__Problem details__: Rewrite the rows from the line containing "The height and width of the screenshot is (554, 932)." through the line containing "I want to click" as a numbered list, omitting blank lines and pictures.

__Material for the task__:
● ● ● ● ●
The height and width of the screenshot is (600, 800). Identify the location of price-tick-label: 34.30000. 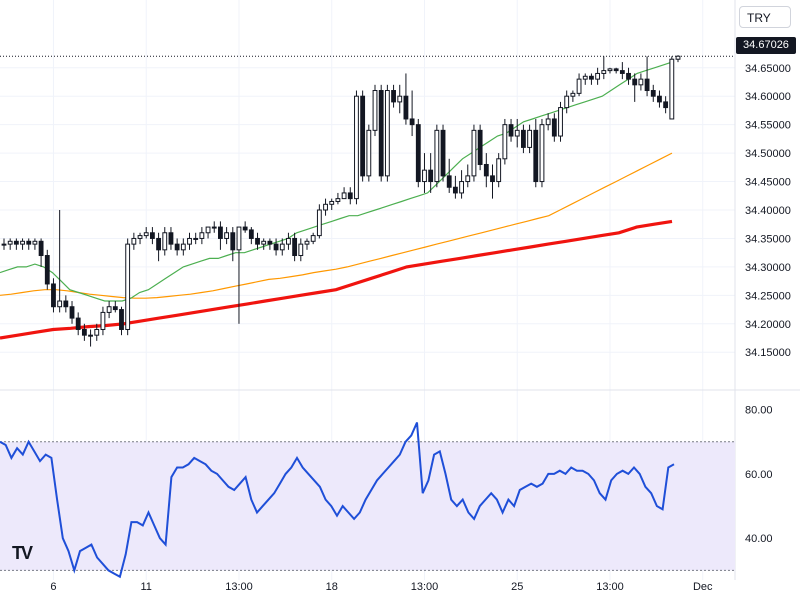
● ● ● ● ●
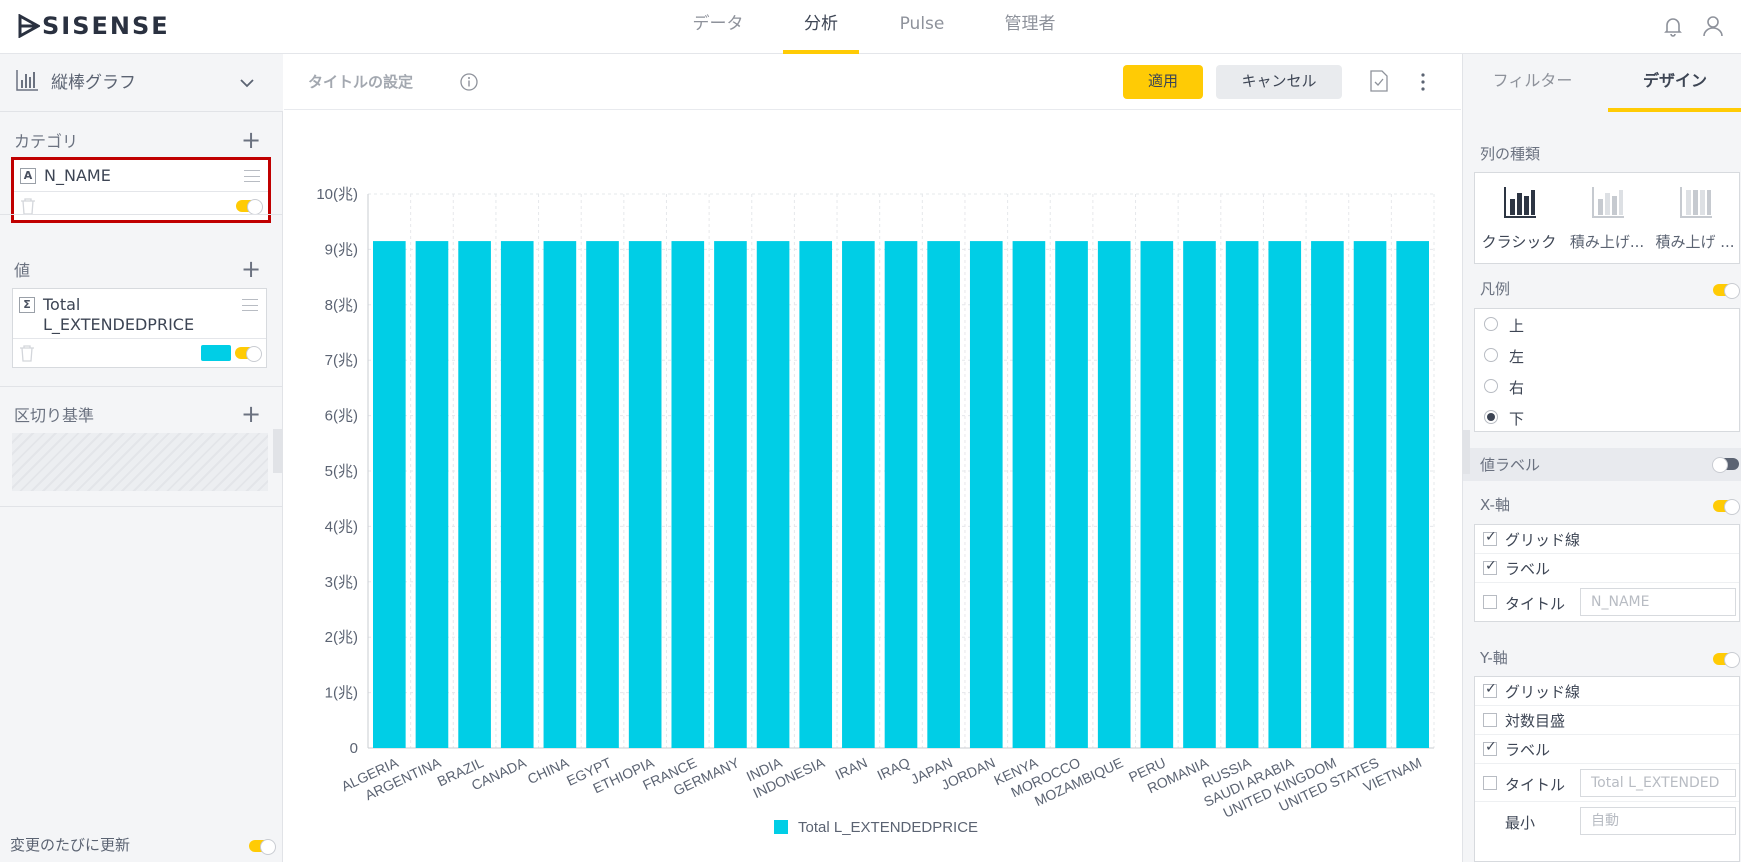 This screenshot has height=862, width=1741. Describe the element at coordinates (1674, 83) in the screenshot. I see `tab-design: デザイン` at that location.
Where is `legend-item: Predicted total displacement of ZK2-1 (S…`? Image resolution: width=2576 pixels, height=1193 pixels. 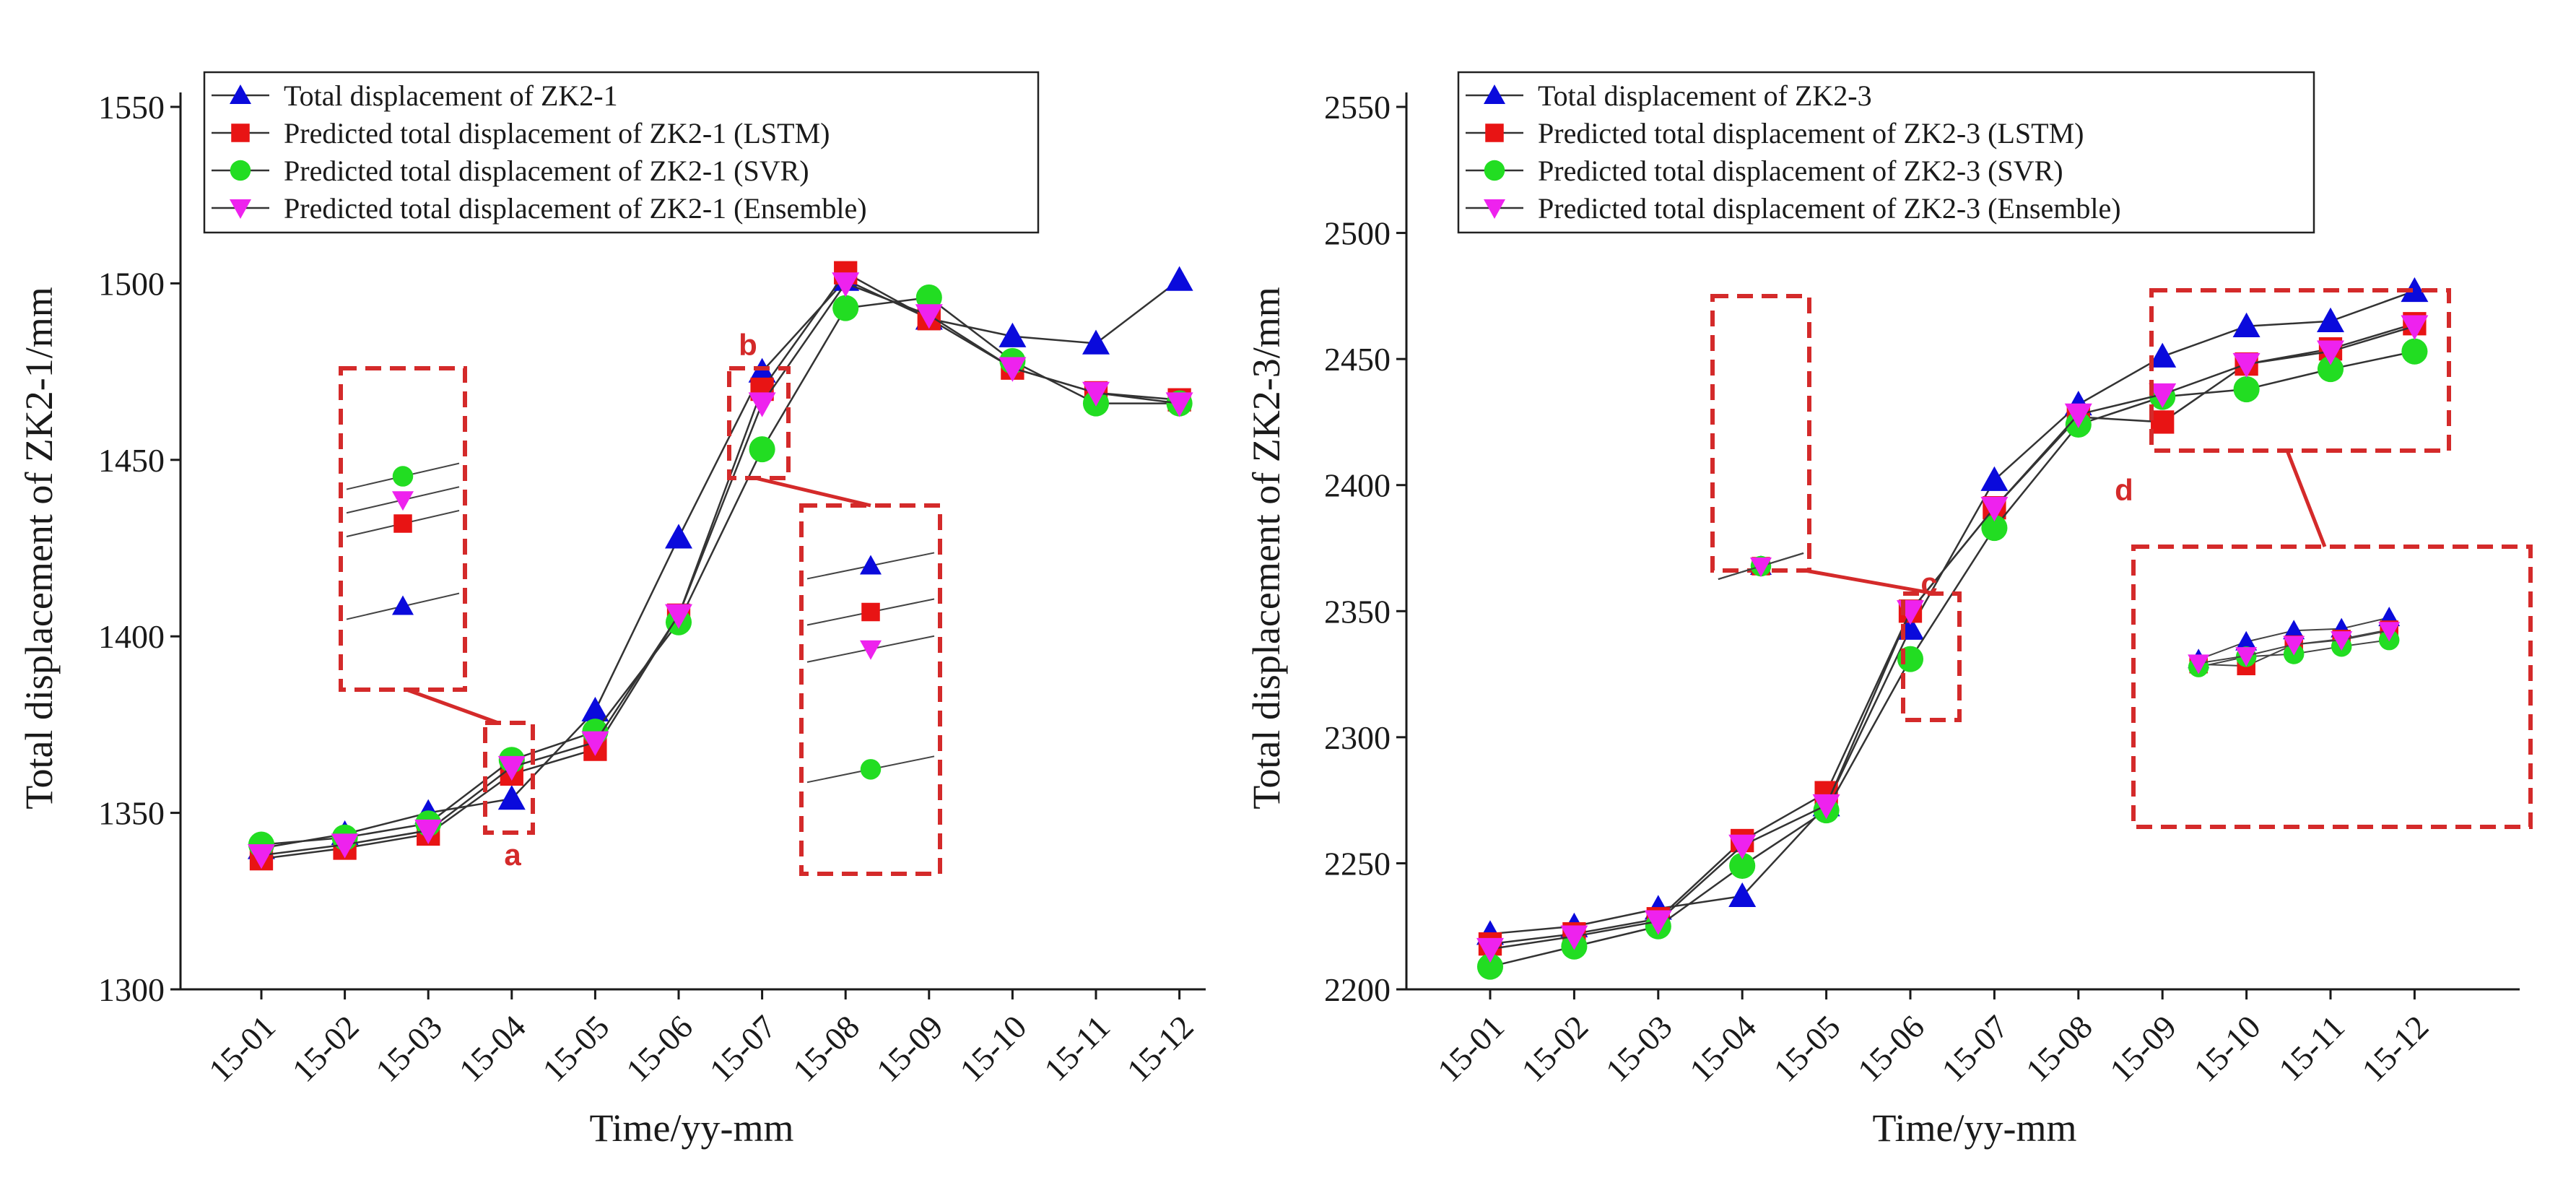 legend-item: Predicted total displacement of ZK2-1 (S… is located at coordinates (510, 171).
● ● ● ● ●
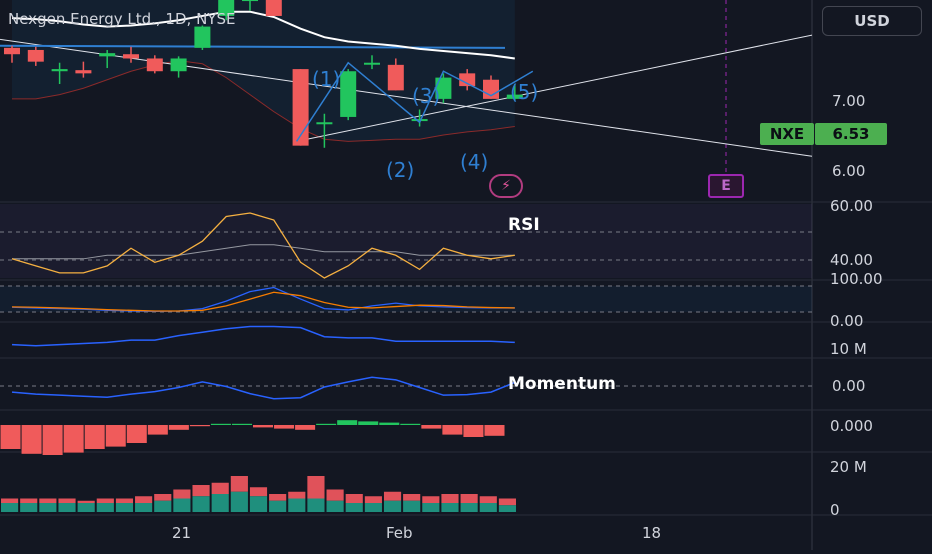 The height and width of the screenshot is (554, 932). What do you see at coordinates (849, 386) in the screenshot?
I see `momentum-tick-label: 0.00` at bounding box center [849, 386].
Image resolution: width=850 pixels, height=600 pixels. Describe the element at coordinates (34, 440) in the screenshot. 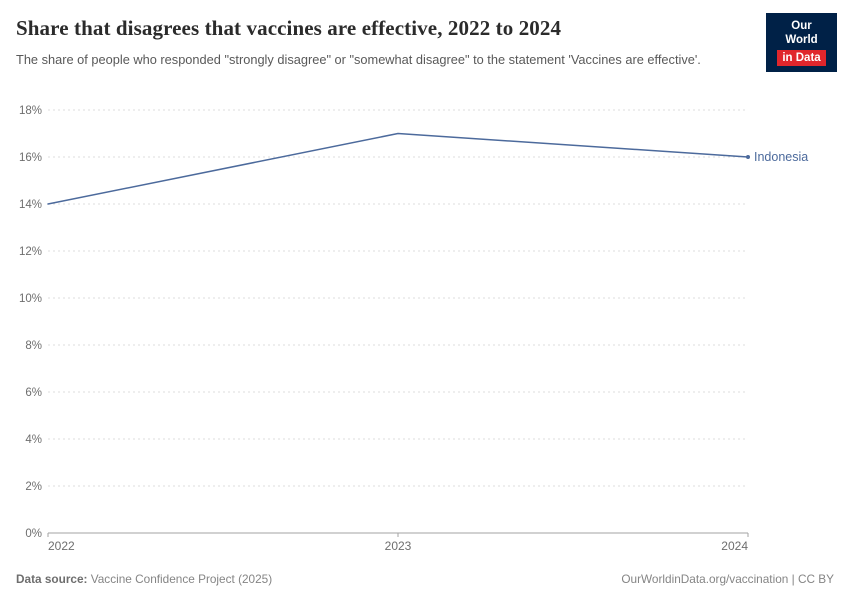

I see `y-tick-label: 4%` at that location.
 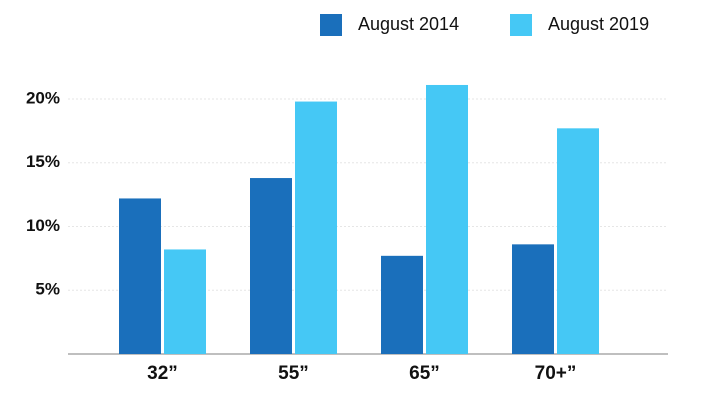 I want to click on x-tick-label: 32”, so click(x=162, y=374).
● ● ● ● ●
__Exercise result__:
1.  The height and width of the screenshot is (554, 932). What do you see at coordinates (849, 386) in the screenshot?
2. I see `momentum-tick-label: 0.00` at bounding box center [849, 386].
3. Image resolution: width=850 pixels, height=600 pixels. Describe the element at coordinates (34, 440) in the screenshot. 
4. I see `y-tick-label: 4%` at that location.
5.   I want to click on x-tick-label: 32”, so click(x=162, y=374).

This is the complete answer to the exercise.